When the register allocator runs out of registers, it tries splitting the live range it is currently looking at (RAGreedy::selectOrSplit). If splitting was successful, there may be an opportunity to choose a larger register class for some of the parts. The original register class was selected as the intersection of the constraints imposed by all the users of the virtual register. The new live ranges each have fewer users, so they may be less constrained.

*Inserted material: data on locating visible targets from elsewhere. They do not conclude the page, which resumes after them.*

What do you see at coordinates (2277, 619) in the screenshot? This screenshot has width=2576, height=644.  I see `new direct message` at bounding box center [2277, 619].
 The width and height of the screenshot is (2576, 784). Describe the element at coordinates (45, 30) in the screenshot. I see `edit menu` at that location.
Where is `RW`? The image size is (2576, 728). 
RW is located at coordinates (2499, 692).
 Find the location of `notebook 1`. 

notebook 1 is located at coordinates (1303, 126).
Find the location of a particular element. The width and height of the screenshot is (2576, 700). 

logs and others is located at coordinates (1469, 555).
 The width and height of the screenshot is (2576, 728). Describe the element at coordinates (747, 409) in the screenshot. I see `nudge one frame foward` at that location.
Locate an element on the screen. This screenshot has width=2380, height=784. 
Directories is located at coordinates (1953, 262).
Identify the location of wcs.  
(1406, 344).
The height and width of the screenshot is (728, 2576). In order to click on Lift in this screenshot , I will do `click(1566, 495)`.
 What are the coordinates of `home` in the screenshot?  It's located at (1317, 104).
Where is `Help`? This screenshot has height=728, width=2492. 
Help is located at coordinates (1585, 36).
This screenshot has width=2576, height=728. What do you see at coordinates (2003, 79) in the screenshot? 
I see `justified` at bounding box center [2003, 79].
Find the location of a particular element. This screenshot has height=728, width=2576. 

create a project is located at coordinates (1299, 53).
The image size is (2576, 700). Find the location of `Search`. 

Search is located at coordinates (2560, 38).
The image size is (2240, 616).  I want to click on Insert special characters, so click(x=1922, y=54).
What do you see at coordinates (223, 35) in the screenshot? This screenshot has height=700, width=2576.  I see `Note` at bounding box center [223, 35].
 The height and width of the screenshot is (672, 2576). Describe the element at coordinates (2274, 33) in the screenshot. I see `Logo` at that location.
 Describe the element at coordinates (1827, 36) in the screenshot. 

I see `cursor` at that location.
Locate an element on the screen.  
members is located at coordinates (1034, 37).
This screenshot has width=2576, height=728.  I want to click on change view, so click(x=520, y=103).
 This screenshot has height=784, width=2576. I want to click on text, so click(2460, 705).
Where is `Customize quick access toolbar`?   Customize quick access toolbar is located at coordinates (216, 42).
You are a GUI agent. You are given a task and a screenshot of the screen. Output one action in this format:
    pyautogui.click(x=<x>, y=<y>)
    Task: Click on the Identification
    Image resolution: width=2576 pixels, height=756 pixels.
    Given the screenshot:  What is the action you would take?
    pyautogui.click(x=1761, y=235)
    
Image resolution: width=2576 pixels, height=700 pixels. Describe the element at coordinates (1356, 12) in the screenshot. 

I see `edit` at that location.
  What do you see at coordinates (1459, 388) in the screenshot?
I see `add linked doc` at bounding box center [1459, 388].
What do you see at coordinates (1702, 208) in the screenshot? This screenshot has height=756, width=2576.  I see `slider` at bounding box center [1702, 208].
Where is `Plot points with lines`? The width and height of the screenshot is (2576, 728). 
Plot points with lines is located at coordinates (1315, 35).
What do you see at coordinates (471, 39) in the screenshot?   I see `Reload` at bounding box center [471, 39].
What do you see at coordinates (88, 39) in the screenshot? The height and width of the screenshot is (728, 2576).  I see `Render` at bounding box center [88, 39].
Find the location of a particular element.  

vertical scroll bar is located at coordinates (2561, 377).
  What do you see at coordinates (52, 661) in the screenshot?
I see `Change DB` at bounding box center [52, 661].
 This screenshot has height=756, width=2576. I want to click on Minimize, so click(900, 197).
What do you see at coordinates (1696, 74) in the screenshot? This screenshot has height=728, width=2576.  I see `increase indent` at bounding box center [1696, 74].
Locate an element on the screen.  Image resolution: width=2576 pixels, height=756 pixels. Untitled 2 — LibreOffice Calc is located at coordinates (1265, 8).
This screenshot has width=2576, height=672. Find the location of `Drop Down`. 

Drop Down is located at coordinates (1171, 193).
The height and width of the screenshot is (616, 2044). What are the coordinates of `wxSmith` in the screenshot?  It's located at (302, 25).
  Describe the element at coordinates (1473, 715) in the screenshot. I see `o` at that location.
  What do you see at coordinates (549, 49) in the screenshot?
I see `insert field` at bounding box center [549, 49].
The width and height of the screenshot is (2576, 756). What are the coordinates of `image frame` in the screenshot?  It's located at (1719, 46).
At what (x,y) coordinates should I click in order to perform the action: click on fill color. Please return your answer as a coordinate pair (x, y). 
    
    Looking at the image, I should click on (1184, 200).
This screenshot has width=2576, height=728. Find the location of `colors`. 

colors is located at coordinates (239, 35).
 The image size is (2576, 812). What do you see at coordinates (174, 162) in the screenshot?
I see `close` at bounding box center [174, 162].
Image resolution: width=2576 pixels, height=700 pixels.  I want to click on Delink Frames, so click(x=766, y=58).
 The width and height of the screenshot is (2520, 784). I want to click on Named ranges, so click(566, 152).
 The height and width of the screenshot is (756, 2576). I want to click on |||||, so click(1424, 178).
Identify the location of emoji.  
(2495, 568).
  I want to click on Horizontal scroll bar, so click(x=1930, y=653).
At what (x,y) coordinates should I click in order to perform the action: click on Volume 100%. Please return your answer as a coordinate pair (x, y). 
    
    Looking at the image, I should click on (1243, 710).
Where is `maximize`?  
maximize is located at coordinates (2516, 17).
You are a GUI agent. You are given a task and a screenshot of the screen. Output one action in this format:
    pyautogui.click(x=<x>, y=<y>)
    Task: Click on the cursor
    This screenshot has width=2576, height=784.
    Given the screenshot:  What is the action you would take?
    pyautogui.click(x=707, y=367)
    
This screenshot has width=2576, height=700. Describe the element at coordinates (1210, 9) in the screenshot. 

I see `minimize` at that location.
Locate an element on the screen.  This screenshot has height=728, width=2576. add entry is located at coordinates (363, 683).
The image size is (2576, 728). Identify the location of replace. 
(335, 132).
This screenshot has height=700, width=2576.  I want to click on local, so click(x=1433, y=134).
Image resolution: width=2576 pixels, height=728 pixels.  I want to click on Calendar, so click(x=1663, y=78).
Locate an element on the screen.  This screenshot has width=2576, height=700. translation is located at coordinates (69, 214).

The splitter calls LiveRangeEdit::calculateRegClassAndHint() which calls MachineRegisterInfo::recomputeRegClass() for each of the new virtual registers created by splitting an old one.

The new register class is computed by starting from getLargestLegalSuperClass(OldRC) and then applying the constraints from each use in turn.

The register allocator is more aggressive about splitting live ranges when it sees a register class that is inflatable. See the checks for isProperSubClass() here and there. In particular, it may split around a single instruction, and that is how the cross-class spilling works.

Suppose:

  %vreg0 = CMP ...; %vreg0:CRRC
...
  BRANCH %vreg0; %vreg0:CRRC

Live range splitting can split around the individual instructions to produce:

  %vreg1 = CMP ...; %vreg1:CRRC
  %vreg2 = COPY %vreg1
...
  %vreg3 = COPY %vreg2; %vreg3:CRRC
  BRANCH %vreg3; %vreg3:CRRC
  
The tiny live ranges %vreg1 and %vreg3 are constrained to CRRC by their users, but %vreg2 is only used by COPY instructions which don't impose any constraints.

This means the %vreg2 gets whatever register class is returned by getLargestLegalSuperClass(CRRC). If that class contains the GPRs there is a good chance we will be able to find a register.

Now, the same thing can happen when splitting a GPRC register, and so it is important that getLargestLegalSuperClass(GPRC) only returns register classes with all 32/64 bits.